Parents want their child to walk into kindergarten confident and ready to be successful in school and life. So, parents need to be experts on their own child’s development. We must begin teaching our children from birth -- ourselves.
Not every parent in our nation has gone to school to be a teacher, but it is possible to define the what, when and how you teach a child before they enter kindergarten in a logical, fun and easy-to-manage way.
As a national board-certified kindergarten teacher, I have seen first-hand the decline in abilities (social and academic) and level of understanding of students entering kindergarten over the past 15 years. You are probably thinking that, given technological advances we should be improving, right? Yes, we should be -- but we are not! Several factors have led to the decline of student readiness and eagerness for learning in this new global society, including:
1. More single parent homes. According to The United States Census, three out of every 10 American children are living in single-parent homes. The biggest investment necessary for a child’s success in school and life is time. Time to motivate, time to model, time to mentor, time to share in learning activities, time to appreciate one another's strengths and work to improve weaknesses. When one adult pulls the weight of two, there is just never enough time!
2. More moms working full-time outside of the home. In the United States, the labor force participation of mothers with preschool-age children tripled between 1960 and 1990, rising from 20 percent to 60 percent.
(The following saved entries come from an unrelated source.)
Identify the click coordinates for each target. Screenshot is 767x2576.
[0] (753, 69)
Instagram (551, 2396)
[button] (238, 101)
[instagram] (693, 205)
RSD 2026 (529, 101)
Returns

According to Stanford researcher Paula England, the workforce participation of mothers continued to rise during the 1990s, but at a much slower rate, so that by 2000, 65 percent of mothers of preschoolers were working.
Working moms often cope with chaos, tantrums, rushed dinners and fights over bedtime. Instead, this should be a time when working moms enjoy the precious few moments with their kids. These moms need an organized and quick resource to ensure their special time together is spent in a fun and meaningful way to relieve some of the guilt facing the working mother.